• _Stored items_:
- - -
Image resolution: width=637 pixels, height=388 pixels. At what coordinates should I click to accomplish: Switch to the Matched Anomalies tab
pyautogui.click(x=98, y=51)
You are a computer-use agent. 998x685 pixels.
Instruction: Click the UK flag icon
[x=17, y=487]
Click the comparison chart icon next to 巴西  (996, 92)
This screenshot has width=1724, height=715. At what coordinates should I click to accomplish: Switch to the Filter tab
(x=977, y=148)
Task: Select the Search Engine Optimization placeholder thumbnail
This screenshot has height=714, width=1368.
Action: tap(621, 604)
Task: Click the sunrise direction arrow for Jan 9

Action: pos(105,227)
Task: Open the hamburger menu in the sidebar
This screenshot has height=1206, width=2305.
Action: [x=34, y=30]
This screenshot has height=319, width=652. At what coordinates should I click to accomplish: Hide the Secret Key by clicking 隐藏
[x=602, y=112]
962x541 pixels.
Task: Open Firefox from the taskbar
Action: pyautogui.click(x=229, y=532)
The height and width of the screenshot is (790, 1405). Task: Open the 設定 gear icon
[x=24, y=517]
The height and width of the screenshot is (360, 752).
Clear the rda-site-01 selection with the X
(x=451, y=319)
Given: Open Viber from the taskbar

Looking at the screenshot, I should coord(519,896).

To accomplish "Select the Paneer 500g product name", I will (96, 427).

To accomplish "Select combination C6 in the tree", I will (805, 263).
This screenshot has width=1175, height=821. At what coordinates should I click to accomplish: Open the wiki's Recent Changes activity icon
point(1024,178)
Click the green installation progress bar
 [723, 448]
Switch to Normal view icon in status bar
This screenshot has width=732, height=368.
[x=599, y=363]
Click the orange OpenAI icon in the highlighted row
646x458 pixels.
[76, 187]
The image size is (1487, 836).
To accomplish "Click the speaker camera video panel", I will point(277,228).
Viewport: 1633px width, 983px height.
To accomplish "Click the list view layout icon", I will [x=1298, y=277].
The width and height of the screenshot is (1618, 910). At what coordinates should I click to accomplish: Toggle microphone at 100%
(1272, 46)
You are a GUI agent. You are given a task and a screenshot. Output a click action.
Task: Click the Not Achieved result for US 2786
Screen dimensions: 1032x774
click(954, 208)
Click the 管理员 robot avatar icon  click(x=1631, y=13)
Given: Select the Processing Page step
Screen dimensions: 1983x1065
- - -
• _Exercise_: The answer must be a single number: how many lines in the data above contain the string "will".

• _Output of the exercise_: 4